With only 15 decimal digits, engineers can compute circumferences with enough precision for virtually any practical application.

With about 39 decimal digits, it would be possible to calculate the circumference of a circle the size of the observable universe with an error smaller than the diameter of an atom.

This means that the trillions of digits calculated today are essentially demonstrations of computational power rather than practical necessities.

Calculating π without using circles

One of the most surprising aspects of mathematics is that π can be calculated through formulas that do not involve circles at all.

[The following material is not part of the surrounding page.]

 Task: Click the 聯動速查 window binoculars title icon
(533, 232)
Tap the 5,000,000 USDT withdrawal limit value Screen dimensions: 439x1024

For example, a series discovered by Gottfried Wilhelm Leibniz shows that π can emerge from an infinite sum of fractions involving only odd numbers:

\frac{\pi}{4} = 1 - \frac{1}{3} + \frac{1}{5} - \frac{1}{7} + \frac{1}{9} - \cdots

Another extraordinary example was discovered by the Indian mathematician Srinivasa Ramanujan, who developed extremely efficient series for calculating π.

\frac{1}{\pi} = \frac{2\sqrt{2}}{9801}\sum_{k=0}^{\infty}\frac{(4k)!(1103+26390k)}{(k!)^4 396^{4k}}

Each additional term in this series yields several new correct digits of π, making it remarkably powerful for high-precision calculations.

π may contain all possible information

There exists a fascinating mathematical hypothesis known as the normal number.

If π truly is a normal number, its digits would contain every possible sequence of numbers.

This would mean that somewhere within the decimal expansion of π one could theoretically find sequences representing:

  • every book ever written

  • every possible phone number

  • every possible musical composition

  • every possible digital image

In theory, every conceivable piece of information could appear somewhere in the digits of π.

Of course, locating such sequences would be practically impossible because they would occur unimaginably far within the expansion.

Nevertheless, this idea reinforces the almost mysterious nature of this number.

Pi Day

The celebration of Pi Day began officially in 1988 at the Exploratorium, a well-known science museum in San Francisco.

The date, March 14 (3/14), was chosen as a natural tribute to the first digits of π.

Since then, the day has become a worldwide celebration of mathematics and science.

In schools, universities, and research centers, Pi Day is often celebrated with:

  • lectures

  • mathematical challenges

  • digit memorization contests

  • and, naturally, pies—a playful pun on the English pronunciation of π.

Interestingly, March 14 is also the birthday of Albert Einstein, one of the greatest physicists in history.

A simple number that reveals the complexity of the universe

In the end, π is much more than a mathematical constant.

It appears in:

  • geometry

  • physics

  • wave theory

  • statistics

  • quantum mechanics

  • cosmology

Whenever nature involves cycles, oscillations, rotations, or symmetry, π tends to emerge.

This suggests that the number is not merely a mathematical curiosity but perhaps a reflection of the very structure of the universe itself.

Perhaps that is why π has fascinated mathematicians and scientists for millennia.

And it is exactly why, every year on March 14, the world celebrates this extraordinary number that connects mathematics, science, and mystery.